→ What to do
List every line in the records below that contains the word "Click".
--- BEGIN ---
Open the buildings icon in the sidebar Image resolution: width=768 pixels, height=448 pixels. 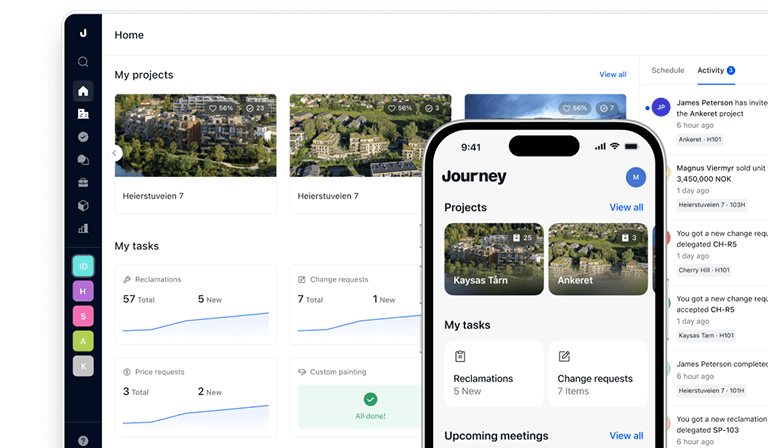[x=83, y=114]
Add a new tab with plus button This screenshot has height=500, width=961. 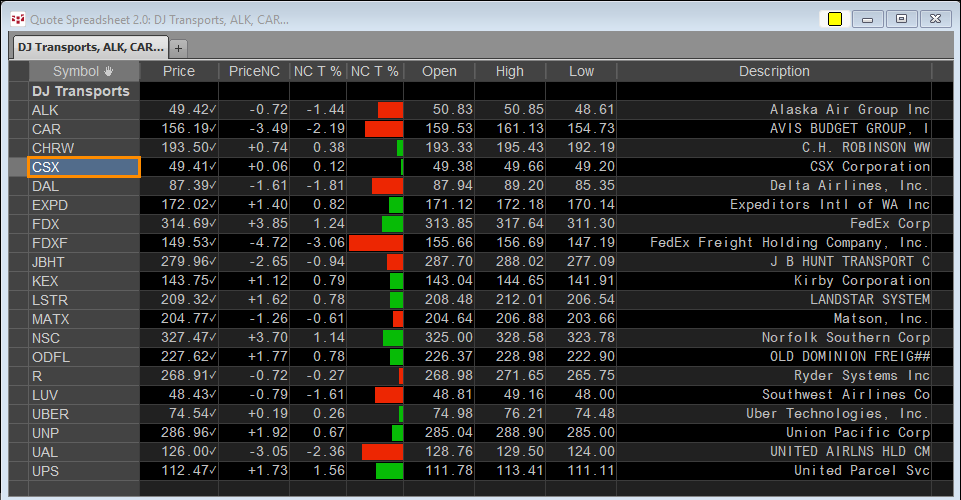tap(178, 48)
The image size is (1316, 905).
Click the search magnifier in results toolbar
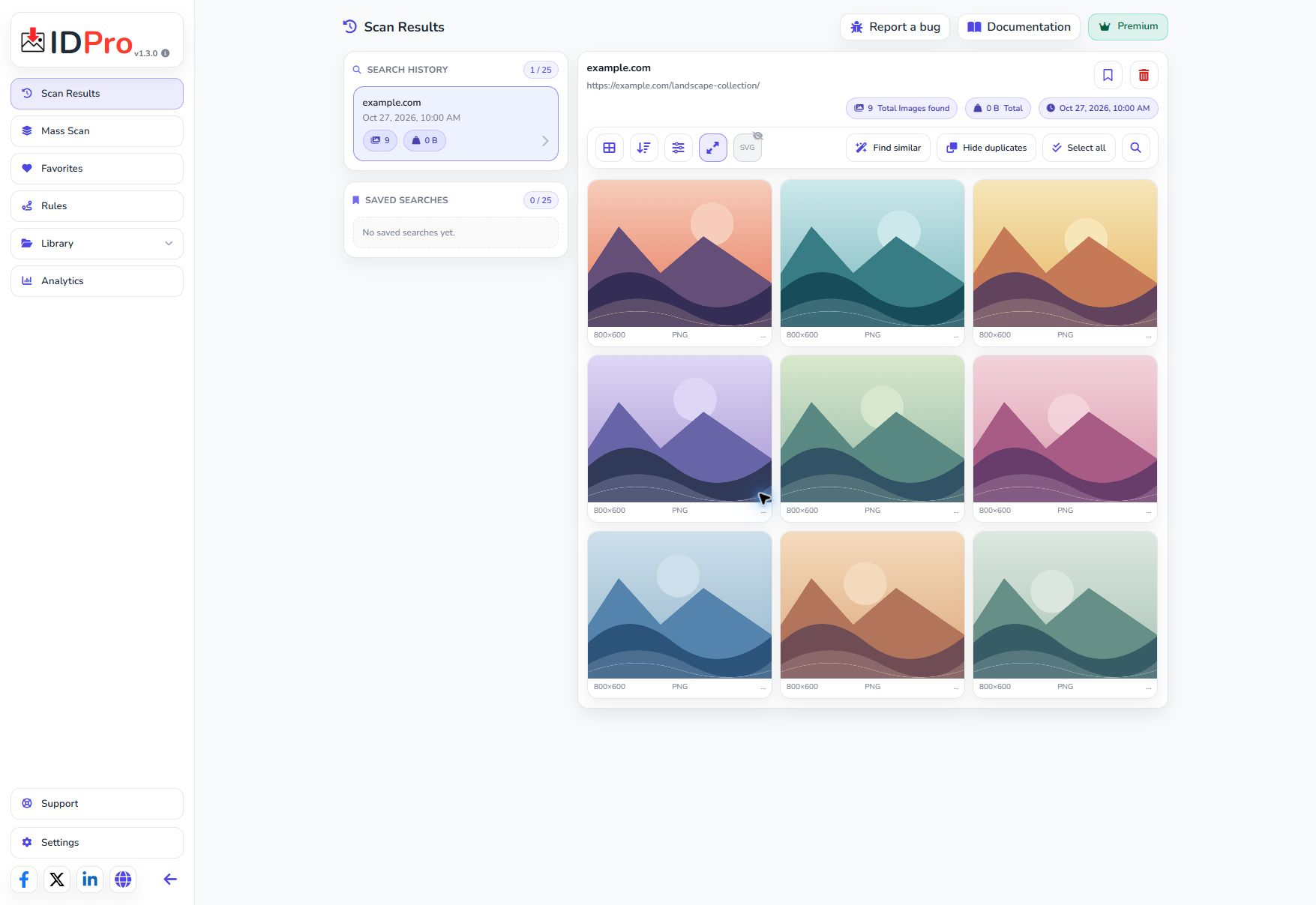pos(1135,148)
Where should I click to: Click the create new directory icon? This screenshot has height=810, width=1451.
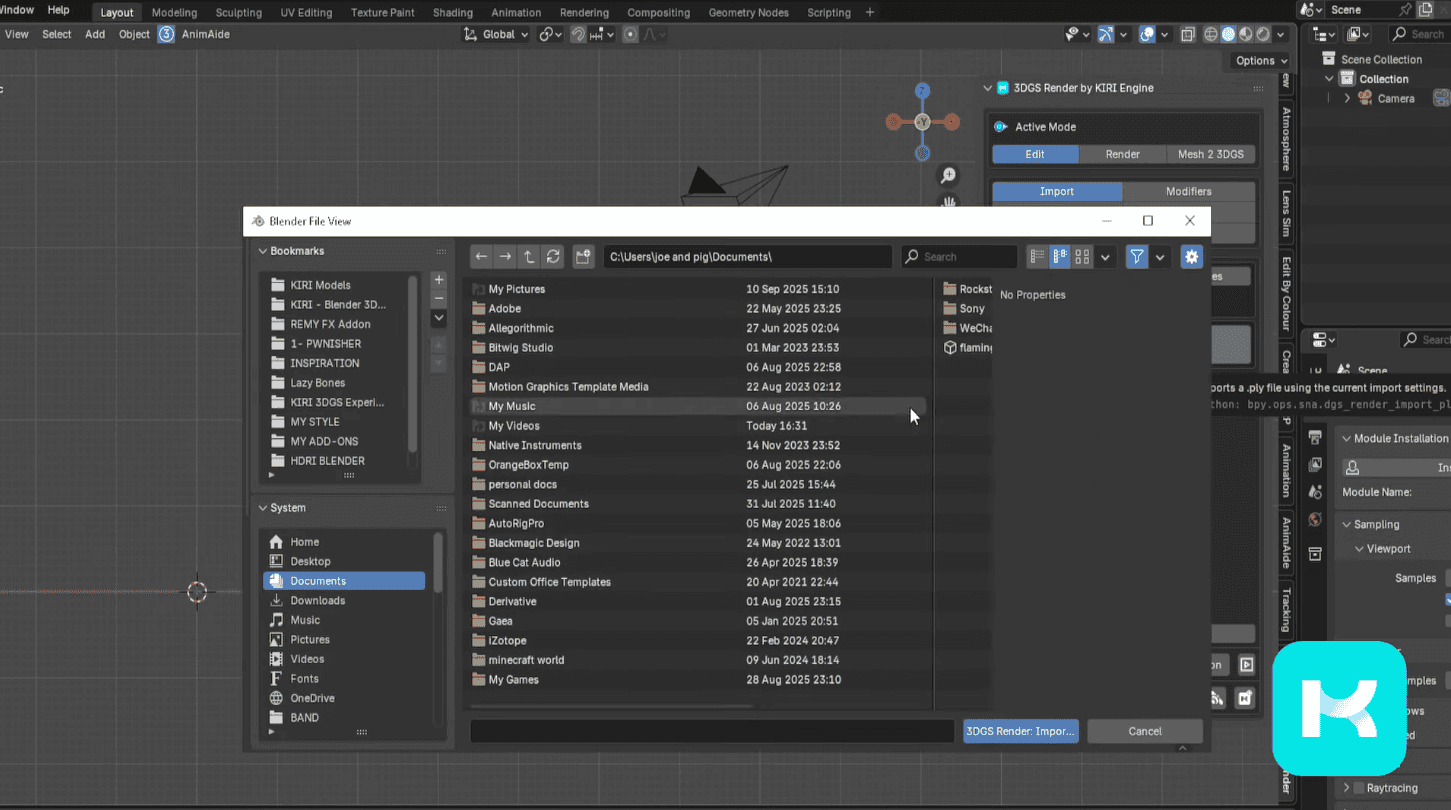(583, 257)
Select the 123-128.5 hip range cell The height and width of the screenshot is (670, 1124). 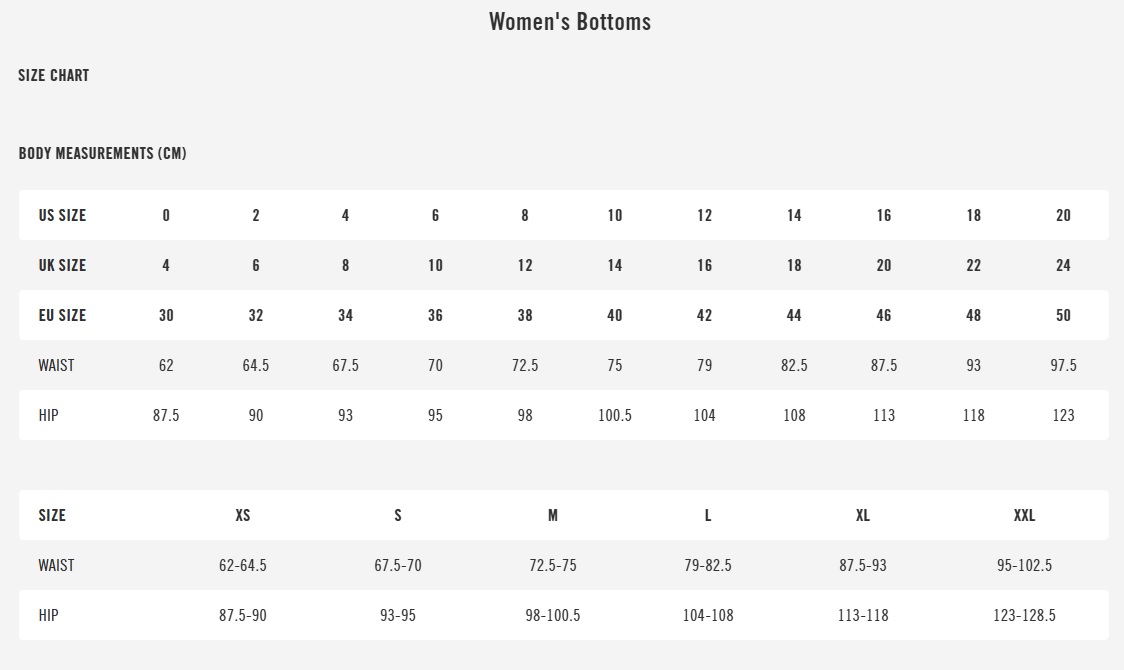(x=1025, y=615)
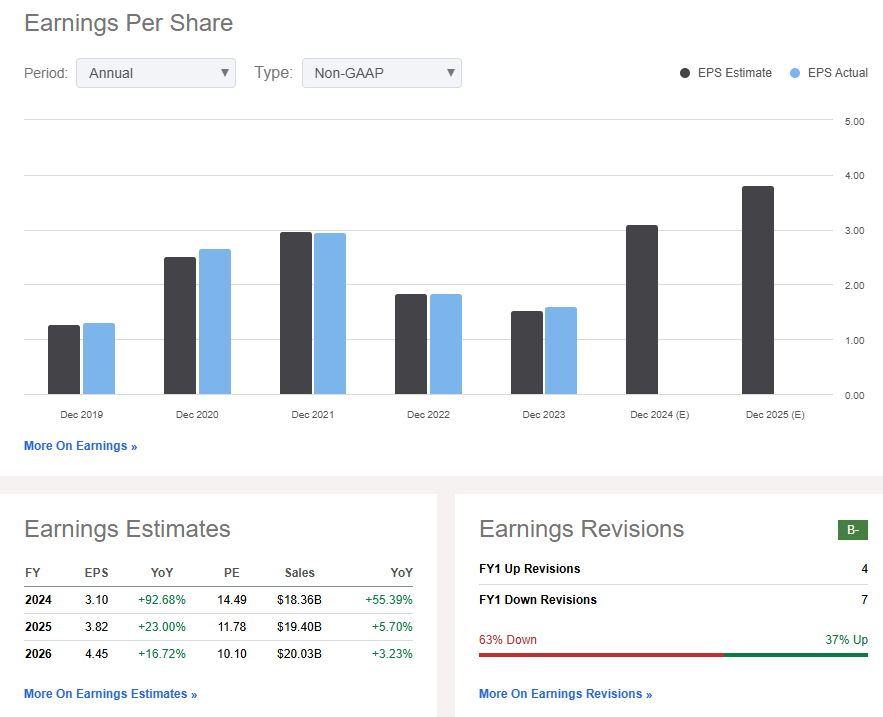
--- END ---
→ Reply to the exercise
Click the search magnifier in results toolbar
Where should I click to: Click the create new directory icon? This screenshot has height=810, width=1451.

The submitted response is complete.